Material for this exercise Block Start
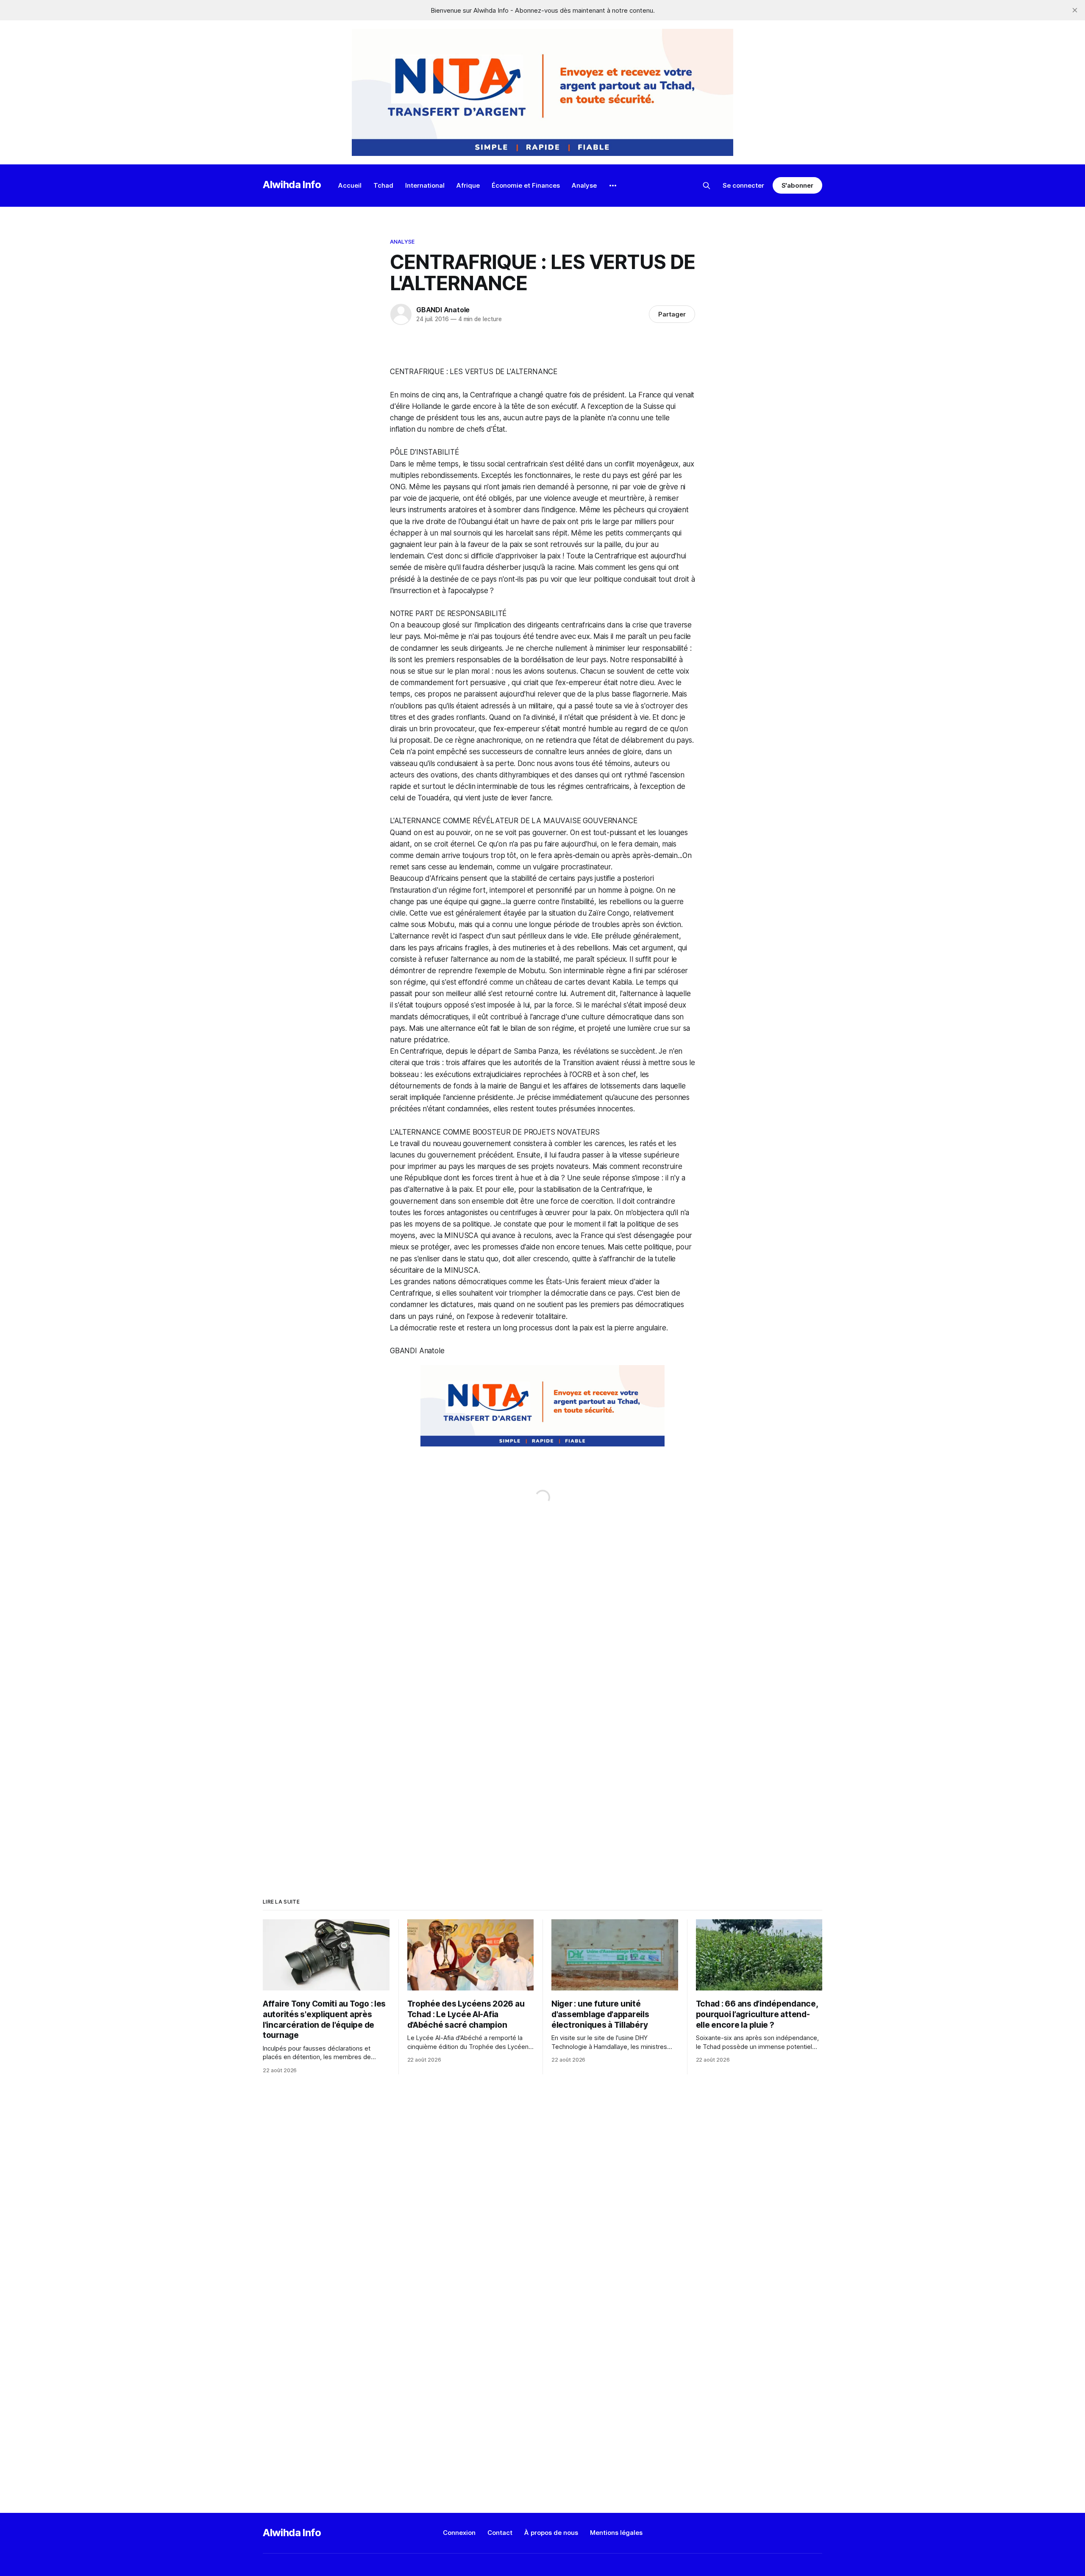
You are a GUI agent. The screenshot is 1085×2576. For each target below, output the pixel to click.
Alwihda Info (292, 184)
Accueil (350, 185)
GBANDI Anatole (443, 309)
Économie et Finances (526, 185)
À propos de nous (551, 2533)
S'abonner (797, 185)
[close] (1075, 10)
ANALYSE (402, 241)
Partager (672, 314)
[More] (613, 185)
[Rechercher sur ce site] (706, 185)
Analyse (584, 185)
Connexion (459, 2533)
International (425, 185)
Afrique (468, 185)
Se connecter (743, 185)
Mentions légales (616, 2533)
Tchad (383, 185)
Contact (499, 2533)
Material for this exercise Block End
What needs to be done:
Give every entry again as it is, dropping its pictures.

Exercise output:
You are a GUI agent. The screenshot is 1085×2576. For each target below, output the pixel to click.
Alwihda Info (292, 184)
Accueil (350, 185)
GBANDI Anatole (443, 309)
Économie et Finances (526, 185)
À propos de nous (551, 2533)
S'abonner (797, 185)
[close] (1075, 10)
ANALYSE (402, 241)
Partager (672, 314)
[More] (613, 185)
[Rechercher sur ce site] (706, 185)
Analyse (584, 185)
Connexion (459, 2533)
International (425, 185)
Afrique (468, 185)
Se connecter (743, 185)
Mentions légales (616, 2533)
Tchad (383, 185)
Contact (499, 2533)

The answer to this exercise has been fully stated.